Instellen voor welke apps locatievoorzieningen mogen worden gebruikt op de Mac
Voer een van de volgende stappen uit:
Op een Mac met macOS 13 of nieuwer: Kies Apple-menu
> 'Systeeminstellingen', klik op 'Privacy en beveiliging'
in de navigatiekolom en klik vervolgens op 'Locatievoorzieningen'.Op een Mac met macOS 12 of ouder: Kies Apple-menu
> 'Systeemvoorkeuren', klik op 'Beveiliging en privacy'
in de navigatiekolom, klik op 'Locatievoorzieningen' en schakel 'Schakel locatievoorzieningen in' uit. Je moet Systeemvoorkeuren mogelijk ontgrendelen voordat je wijzigingen kunt aanbrengen. Klik hiervoor op
linksonderin en voer je wachtwoord in.
Schakel voor elke app in de lijst locatievoorzieningen in of uit.
Als je locatievoorzieningen uitschakelt voor een app, wordt je gevraagd de voorzieningen weer in te schakelen zodra een app de informatie over je locatie probeert te gebruiken.
Scrol naar het einde van de lijst met apps om 'Systeemvoorzieningen' weer te geven en klik vervolgens op de knop 'Details' om te zien voor welke systeemvoorzieningen je locatie wordt gebruikt.
Selecteer 'Locatiegebonden suggesties' als de locatie van je Mac mag worden gebruikt voor Siri-suggesties en Safari-suggesties.
Selecteer 'Belangrijke locaties', zodat automatisch wordt herkend welke locaties belangrijk voor je zijn.
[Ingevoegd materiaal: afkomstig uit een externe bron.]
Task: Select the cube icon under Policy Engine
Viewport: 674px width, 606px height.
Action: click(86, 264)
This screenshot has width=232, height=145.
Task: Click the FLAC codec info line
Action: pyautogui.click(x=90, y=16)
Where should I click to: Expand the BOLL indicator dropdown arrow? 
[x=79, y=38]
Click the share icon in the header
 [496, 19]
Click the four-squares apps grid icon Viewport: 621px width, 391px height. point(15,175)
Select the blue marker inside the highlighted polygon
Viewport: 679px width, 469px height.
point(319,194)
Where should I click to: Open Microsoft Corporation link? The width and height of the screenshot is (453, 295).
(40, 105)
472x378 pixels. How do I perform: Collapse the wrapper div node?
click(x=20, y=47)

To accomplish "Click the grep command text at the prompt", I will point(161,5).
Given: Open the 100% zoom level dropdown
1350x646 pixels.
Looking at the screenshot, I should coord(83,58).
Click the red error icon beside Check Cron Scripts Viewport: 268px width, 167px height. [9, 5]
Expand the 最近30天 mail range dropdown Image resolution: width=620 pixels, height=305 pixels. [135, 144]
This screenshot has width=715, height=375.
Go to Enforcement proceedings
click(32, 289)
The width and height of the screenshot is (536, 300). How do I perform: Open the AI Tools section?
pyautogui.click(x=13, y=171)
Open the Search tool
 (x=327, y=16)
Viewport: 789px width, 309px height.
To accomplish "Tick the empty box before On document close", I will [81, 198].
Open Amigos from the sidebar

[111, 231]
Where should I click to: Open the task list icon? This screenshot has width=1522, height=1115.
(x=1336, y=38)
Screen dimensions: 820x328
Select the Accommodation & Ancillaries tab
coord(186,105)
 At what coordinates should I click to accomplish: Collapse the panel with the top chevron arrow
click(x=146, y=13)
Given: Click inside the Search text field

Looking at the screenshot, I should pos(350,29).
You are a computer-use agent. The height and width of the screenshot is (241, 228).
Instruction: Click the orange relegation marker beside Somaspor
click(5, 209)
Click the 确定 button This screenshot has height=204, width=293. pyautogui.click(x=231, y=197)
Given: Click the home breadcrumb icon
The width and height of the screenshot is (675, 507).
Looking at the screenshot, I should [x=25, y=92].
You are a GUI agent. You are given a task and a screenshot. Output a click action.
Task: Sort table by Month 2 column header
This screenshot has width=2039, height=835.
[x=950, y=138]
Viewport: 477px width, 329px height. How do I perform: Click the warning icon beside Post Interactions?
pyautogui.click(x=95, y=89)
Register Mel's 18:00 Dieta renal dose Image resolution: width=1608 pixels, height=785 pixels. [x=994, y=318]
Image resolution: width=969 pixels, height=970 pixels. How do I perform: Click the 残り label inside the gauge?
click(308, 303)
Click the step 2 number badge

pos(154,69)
Je krijgt dan in apps als Kaarten, Agenda en Herinneringen handige informatie op basis van je locatie. Belangrijke locaties worden versleuteld en kunnen niet door Apple worden gelezen. Klik op 'Details' om een lijst te bekijken van alle locaties die zijn herkend. Je kunt locaties selecteren en uit de lijst verwijderen. Je kunt ook op
> 'Wis geschiedenis' klikken om alle locaties te verwijderen.